When I was at university, it would always annoy me when a fellow student interrupted a professor's lecture to ask a question or make a comment. I was paying money to hear the professor's words, I thought, not those of some empty-headed whippersnapper. Although I'll probably never sit in a classroom again, I was recently pleased to read this, from Plutarch, On Listening to Lectures
42 F, tr. Frank Cole Babbitt):
Now the person who comes to a dinner is bound to eat what is set before him and not to ask for anything else or to be critical; so he who comes to a feast of reason, if it be on a specified subject, must feel bound to listen to the speaker in silence. For those persons who lead the speaker to digress to other topics, and interject questions, and raise new difficulties, are not pleasant or agreeable company at a lecture; they get no benefit from it, and they confuse both the speaker and his speech.

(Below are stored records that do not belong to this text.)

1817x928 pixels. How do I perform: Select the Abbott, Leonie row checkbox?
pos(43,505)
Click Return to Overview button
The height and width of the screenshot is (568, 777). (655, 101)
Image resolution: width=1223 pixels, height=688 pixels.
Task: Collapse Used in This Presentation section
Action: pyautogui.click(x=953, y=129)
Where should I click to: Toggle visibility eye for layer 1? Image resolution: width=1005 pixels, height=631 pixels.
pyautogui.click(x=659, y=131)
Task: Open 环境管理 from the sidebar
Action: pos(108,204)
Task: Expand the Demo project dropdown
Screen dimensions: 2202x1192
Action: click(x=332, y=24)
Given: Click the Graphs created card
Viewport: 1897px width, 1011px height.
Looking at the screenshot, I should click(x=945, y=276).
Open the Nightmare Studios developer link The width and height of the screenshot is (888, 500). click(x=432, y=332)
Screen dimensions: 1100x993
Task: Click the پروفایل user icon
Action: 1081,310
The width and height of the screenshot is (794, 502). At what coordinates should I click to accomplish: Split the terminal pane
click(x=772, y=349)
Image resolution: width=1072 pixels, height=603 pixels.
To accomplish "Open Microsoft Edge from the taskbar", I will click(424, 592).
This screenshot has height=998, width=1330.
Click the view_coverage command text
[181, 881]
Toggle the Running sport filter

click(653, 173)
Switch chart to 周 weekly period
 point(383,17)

δεῖ γὰρ τὸν ἐπὶ δεῖπνον ἥκοντα τοῖς παρακειμένοις χρῆσθαι καὶ μηδὲν αἰτεῖν ἄλλο μηδ᾽ἐξελέγχειν· ὁ δ᾽ ἐπὶ λόγων ἀφιγμένος ἑστίασιν, ἂν μὲν ἐπὶ ῥητοῖς, ἀκροάσθω σιωπῇ τοῦ λέγοντος (οἱ γὰρ εἰς ἄλλας ὑποθέσεις ἐξάγοντες καὶ παρεμβάλλοντες ἐρωτήματα καὶ προσδιαποροῦντες, οὐχ ἡδεῖς οὐδ᾽εὐσυνάλλακτοι πρὸς ἀκρόασιν ὄντες, ὠφελοῦνται μὲν οὐδέν, τὸν δὲ λέγοντα καὶ τὸν λόγον ὁμοῦ συνταράττουσιν).